When lunchtime rolled around, I didn’t think twice—repeat of yesterday’s lunch was a no-brainer.

12:12-lunch-ham-swiss-avocado-sandwich

I also ate an unpictured banana and carrots.

I have a 60-minute interval ride scheduled this afternoon, and I’m trying a new-to-me sports drink—PowerBar Perform. (Thanks for the clarification, MB!)

powerbar-perform

During prior rides, I’ve been drinking Powerade, which has kept my energy levels up, but has led to some stomach cramps.  Nothing too bad, but I want to experiment with other kinds of nutrition.  Even though I don’t plan to do an Ironman anytime soon, this drink is dolled out at Ironman-sanctioned events.  Plus, if it’s good enough for three-time World Ironman Champion Craig Alexander, then it’s definitely worth a try.

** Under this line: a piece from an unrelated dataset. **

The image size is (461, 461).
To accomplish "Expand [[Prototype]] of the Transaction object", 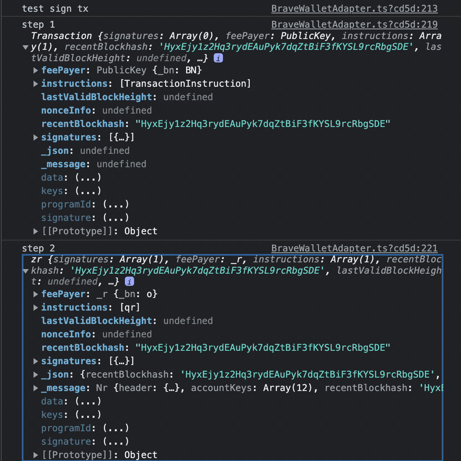I will [x=36, y=231].
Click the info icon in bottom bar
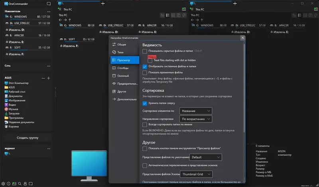Viewport: 319px width, 187px height. (8, 184)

Are you left- or right-handed?  Are certain tasks reserved for your dominant hand?  Do you use your non-dominant hand?

A New Long Bike Ride

Good morning, friends!  I hope your week is off to a great start!  With two great workouts completed yesterday, I’m feeling really good.  However, I have to get a flu shot today, so that might change things—ha!

Dinner

Last night, I finished up the crock pot chicken cacciatore leftovers.

12:3-dinner-crock-pot-chicken

Like the new festive placemats?  I ate early—around 6 p.m.—because I had a 90-minute trainer bike ride scheduled for 7 p.m.  Conveniently, that’s when SU played Eastern Michigan. (The Orange won 84-48!) There is a method to the madness.

Workout #2 – Biking

Promptly at tip-off, I hopped on my bike, which was hooked up to my CycleOps Fluid2 indoor trainer, and got to work.

12:3-bike-trainer-ride

Even though this session would be my longest true training ride to date, I tried not to psyche myself out.  When training for sprint triathlons this summer, my longest trip lasted 75 minutes (and during events, I always finished the bike portion in less than an hour), so spinning for an hour and a half would be a huge milestone, especially looking ahead to the 2013 season:  For Olympic-distance events—ahem, July 14—I’ll have to spend at least this much time riding, so I wanted to prove to myself that I could do it.

Anyway, biking for 90 minutes added another element to the equation:  nutrition.  During workouts and events, I’ve stuck to water, but I knew this ride called for fuel.  I took it to Twitter and received some suggestions from Amy and Corey (thanks, ladies!), and I also asked MB for advice.  She told me about her nutrition strategy, and I ended up buying Powerade (for the first time in years) and filling up my water bottles with the blue liquid.  My fueling objective was to consume one bottle every hour, or a bottle and a half total.

12:4-long-bike-fuel

Overall, this plan worked well.  I encountered some minor stomach cramps at the 40-minute mark, but they quickly passed.  Drinking Powerade definitely helped my energy levels—I didn’t bonk (physically) once, and I felt relatively strong throughout the ride.  In fact, my second wind arrived once I hit one hour, and I suddenly felt super fresh!  However, I definitely need to practice this strategy and probably tweak it; I ran out of fluid with 10 minutes to go, and even though I drank regularly, I craved water the entire time.  Mentally, I faced some rough patches, which I expected since 90 minutes was uncharted territory, but I used my mantras, pushed through, and finished strong.  Woohoo!

Breakfast

I slept in this morning and enjoyed a leisurely breakfast.

12:4-breakfast-waffles

Have to fuel up for today’s swim workout!

How do you fuel during workouts?  Do you stick to water, or do you prefer sports drinks?  Triathletes, please share your nutrition strategies!